BEGIN

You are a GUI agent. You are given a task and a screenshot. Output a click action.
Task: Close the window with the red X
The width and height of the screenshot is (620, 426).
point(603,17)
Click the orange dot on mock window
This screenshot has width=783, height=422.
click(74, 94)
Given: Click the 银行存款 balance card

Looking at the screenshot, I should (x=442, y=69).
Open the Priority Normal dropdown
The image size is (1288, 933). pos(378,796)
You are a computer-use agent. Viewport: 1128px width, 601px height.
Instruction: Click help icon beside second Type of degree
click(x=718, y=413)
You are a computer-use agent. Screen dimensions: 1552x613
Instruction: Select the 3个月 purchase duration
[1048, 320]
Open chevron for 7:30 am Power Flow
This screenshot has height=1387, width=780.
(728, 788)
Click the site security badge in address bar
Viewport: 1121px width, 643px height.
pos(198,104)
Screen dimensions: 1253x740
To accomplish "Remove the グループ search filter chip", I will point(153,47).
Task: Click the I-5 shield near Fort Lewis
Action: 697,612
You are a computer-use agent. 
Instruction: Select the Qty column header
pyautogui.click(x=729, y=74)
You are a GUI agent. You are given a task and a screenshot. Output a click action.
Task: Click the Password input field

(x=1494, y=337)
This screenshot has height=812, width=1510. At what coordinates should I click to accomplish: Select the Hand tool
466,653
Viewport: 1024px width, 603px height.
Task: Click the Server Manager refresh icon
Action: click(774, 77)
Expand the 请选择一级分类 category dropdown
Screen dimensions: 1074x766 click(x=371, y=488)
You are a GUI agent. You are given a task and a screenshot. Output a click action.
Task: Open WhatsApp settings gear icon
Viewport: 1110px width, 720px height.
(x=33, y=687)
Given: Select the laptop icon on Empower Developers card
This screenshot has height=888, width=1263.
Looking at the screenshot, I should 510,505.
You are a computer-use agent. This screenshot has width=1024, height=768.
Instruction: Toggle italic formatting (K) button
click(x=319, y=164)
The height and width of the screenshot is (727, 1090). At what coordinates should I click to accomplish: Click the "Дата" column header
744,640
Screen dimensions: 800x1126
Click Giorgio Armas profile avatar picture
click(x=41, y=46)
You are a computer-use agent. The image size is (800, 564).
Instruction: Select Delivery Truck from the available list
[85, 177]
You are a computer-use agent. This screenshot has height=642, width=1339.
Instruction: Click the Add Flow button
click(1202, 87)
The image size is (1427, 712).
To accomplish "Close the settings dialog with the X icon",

END

Work item: Start at the line holding "Screen dimensions: 800x1126" and retype each line through the end of the material above, both included.

Output:
Screen dimensions: 800x1126
Click Giorgio Armas profile avatar picture
click(x=41, y=46)
You are a computer-use agent. The image size is (800, 564).
Instruction: Select Delivery Truck from the available list
[85, 177]
You are a computer-use agent. This screenshot has height=642, width=1339.
Instruction: Click the Add Flow button
click(1202, 87)
The image size is (1427, 712).
To accomplish "Close the settings dialog with the X icon",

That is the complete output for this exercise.